To book the best possible cruise vacation at the lowest possible price, keep these key points in mind.

  • Cruise broker suggesting a cruise for customers
    Once you've identified a specific cruise you are interested in, look at several sites to compare prices and special deals. Remember, some brokers are much bigger players in the industry and have a better selection of cruises and discounts to pass along.
  • Look at brokers' FAQs to see if they offer a price guarantee or matching policy. In some cases, you may want to book as early as possible as the cruise broker locks in the price, but stays on the lookout for fare sales. This means you get the benefit of knowing you have a cabin reserved, but if there is a fare sale and prices decrease, they will see if the cruise line will discount it as a "retroactive fare decrease."
  • Getting the best deal on your cruise may come down to your ability to be flexible. In some cases, you may find the best deals are just a few weeks out. That's great if you live near the port you're looking to depart from. However, it can be impossible if you're flying from the US to Spain to catch a Mediterranean cruise. The savings you get from the cruise may be lost in the cost of last minute international flights. Given that, make sure you are researching flight prices at the same time you're ready to book your cruise.
  • You also need to research whether buying a heavily discounted cruise will keep you from earning status with the cruise line. You may think you won't go on another cruise ever again, but a majority of passengers are already booking their next cruise before disembarking!
  • Make sure you verify whether taxes and fees are included in the price or will they be added on later.

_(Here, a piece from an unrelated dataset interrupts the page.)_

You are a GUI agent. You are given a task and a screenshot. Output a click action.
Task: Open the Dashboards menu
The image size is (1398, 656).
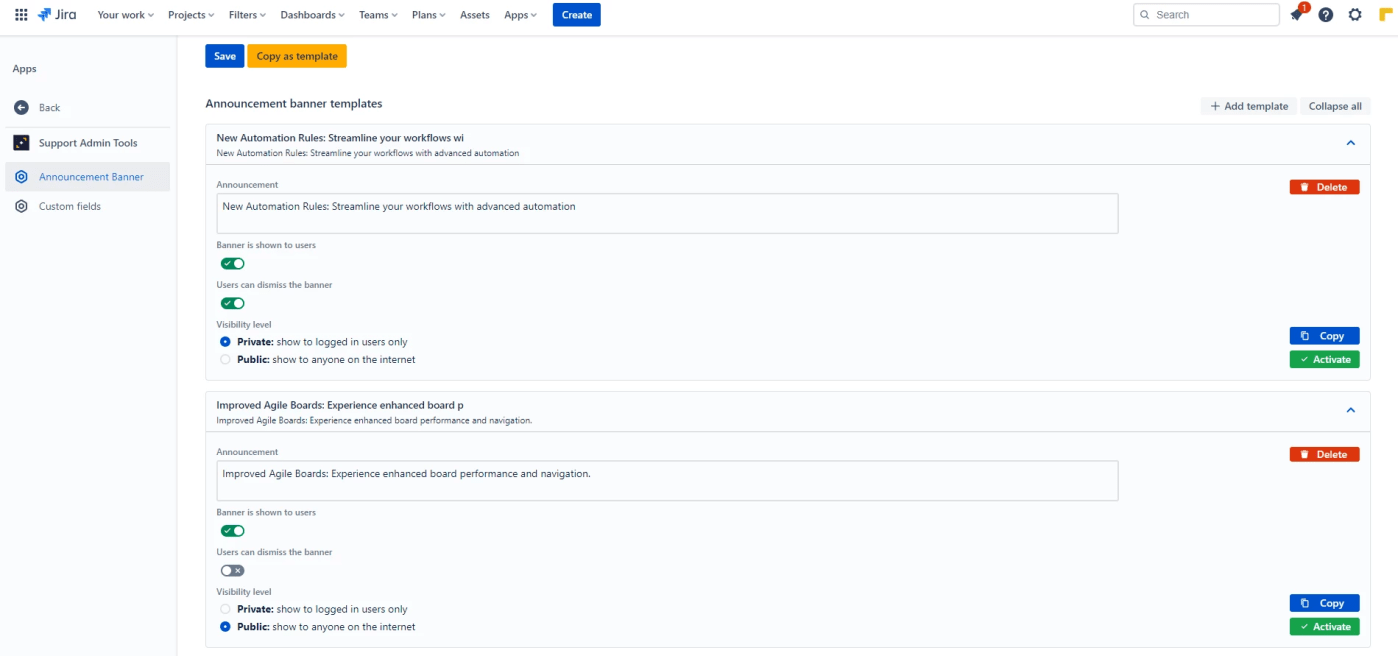pyautogui.click(x=312, y=15)
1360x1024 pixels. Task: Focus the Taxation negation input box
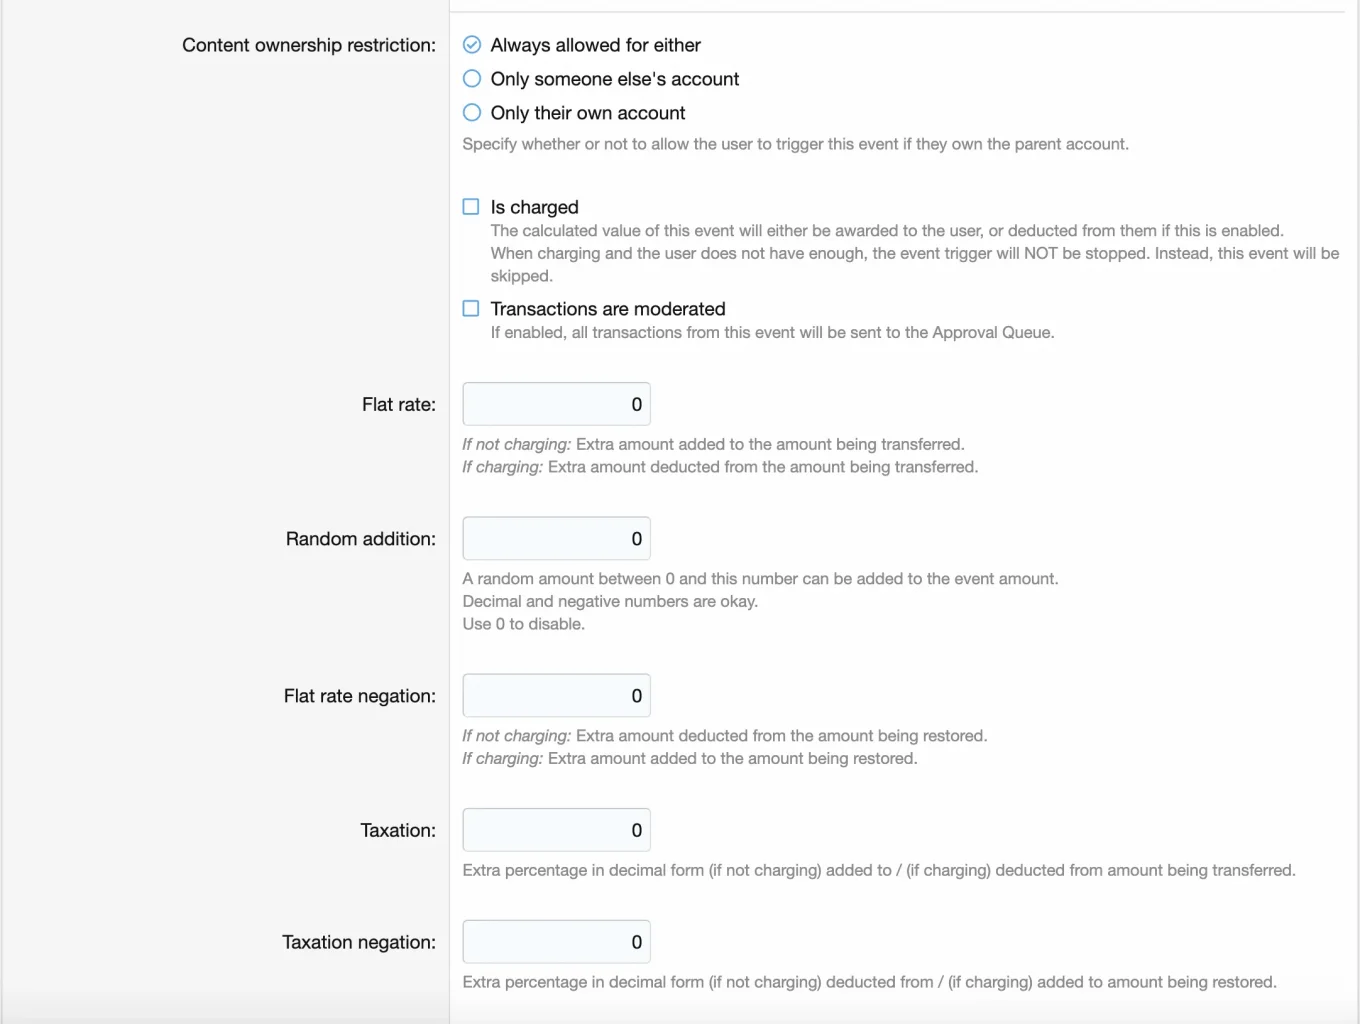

Taxes and fees can vary based on the destination, as some of these charges include things like local harbor pilots when needed, tolls, baggage handling, security, and more. Sherman's Travel has noted they can be less than 20% of the base cruise fare, but may be as high as 50% in other instances.

They Work for You

Just as mortgage brokers earn their commissions from banks and lending companies and not from homebuyers looking for the best possible mortgage, cruise brokers are an excellent resource for anyone looking to book a cruise vacation. They are especially convenient for group vacations where blocks of staterooms and additional activities need to be arranged. Last minute trips have never been so affordable.